Rasiem, warga Dukuh Kedung Banteng, Desa Wonorejo, Kecamatan Karanganyar, Kabupaten Demak, memilih pergi mengungsi karena rumahnya terendam banjir, Senin (12/1/2026).(KOMPAS.COM/NUR ZAIDI)
Banjir masih merendam Desa Wonorejo, Kecamatan Karanganyar, Kabupaten Demak, Jawa Tengah, selama empat hari berturut-turut. Hingga Selasa (13/1/2026), genangan air akibat curah hujan tinggi dan luapan sungai avour yang bermuara ke Sungai Sipon belum menunjukkan tanda-tanda surut.
Pantauan di Dukuh Kedung Banteng, Desa Wonorejo, pada pukul 11.30 WIB menunjukkan ketinggian air masih berkisar 50 sentimeter. Genangan tersebut tidak hanya menghambat aktivitas warga, tetapi juga telah merendam rumah-rumah penduduk sejak beberapa hari terakhir.
Ironisnya, meski terdampak banjir dalam waktu cukup lama, sejumlah warga mengaku belum menerima bantuan logistik maupun material, baik dari pemerintah desa maupun pihak lain.
Salah seorang warga, Bagus Panuntun (41), menyampaikan bahwa hingga kini bantuan yang dirasakan warga baru sebatas perhatian nonmaterial.
“Bantuannya banyak doa, kalau yang materi belum ada,” ujar Bagus.
Meski demikian, ia mengaku tidak terlalu menuntut bantuan berupa sembako. Menurutnya, doa agar banjir segera surut pun sudah menjadi bentuk kepedulian.
“Yo didoakan cepat surut juga sudah bantuan,” katanya.

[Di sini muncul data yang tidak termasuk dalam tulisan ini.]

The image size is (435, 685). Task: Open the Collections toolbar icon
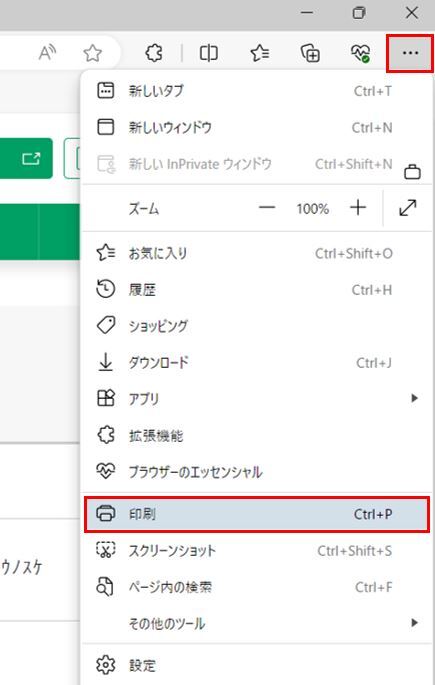pos(311,53)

Bagus menuturkan, banjir telah merendam rumahnya selama tiga hari. Di dalam rumah, ketinggian air mencapai atas mata kaki, sementara di luar rumah air hampir mencapai lutut orang dewasa. Kondisi serupa dialami warga lainnya, Sumtono, yang menyebut air sudah masuk ke rumahnya hingga mendekati lutut sejak sehari sebelumnya.
“Rumah saya segini (menunjuk bawah lutut), sejak kemarin,” ungkapnya.

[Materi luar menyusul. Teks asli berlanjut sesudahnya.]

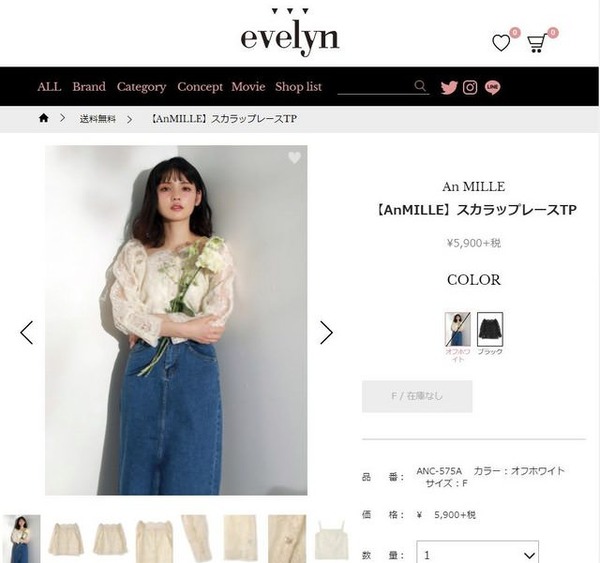Image resolution: width=600 pixels, height=563 pixels.
Task: Select the camisole thumbnail image
Action: point(331,538)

Meski rumah mereka tergenang, Sumtono dan keluarganya memilih tetap bertahan di rumah. Namun, ia menyebut sebagian tetangganya sudah mengungsi secara mandiri ke rumah kerabat.
“Kalau saya belum (mengungsi), tapi tetangga ada yang ke rumah saudara,” ujarnya.
Sebelumnya, Kasi Pemerintahan Desa Wonorejo, Nur Khalim, mengungkapkan bahwa hampir seluruh warga desa terdampak banjir. Dari sekitar 4.600 jiwa penduduk, hanya sebagian kecil yang berada di wilayah relatif aman dari genangan.
Khalim mengakui bahwa hingga saat ini belum disiapkan lokasi pengungsian resmi, lantaran belum ada permintaan langsung dari warga. Meski begitu, pihak desa memastikan akan melakukan evakuasi apabila kondisi memburuk dan debit air terus meningkat.
“Untuk sementara warga masih mengungsi mandiri. Kalau nanti banjir berlarut-larut dan air makin tinggi, kami akan usahakan evakuasi,” jelasnya.
Sementara itu, Badan Penanggulangan Bencana Daerah (BPBD) Kabupaten Demak telah menurunkan pompa air berkapasitas 250 liter per detik di Desa Wonorejo. Upaya tersebut ditargetkan dapat mempercepat penyusutan genangan dalam waktu dua hingga tiga hari ke depan.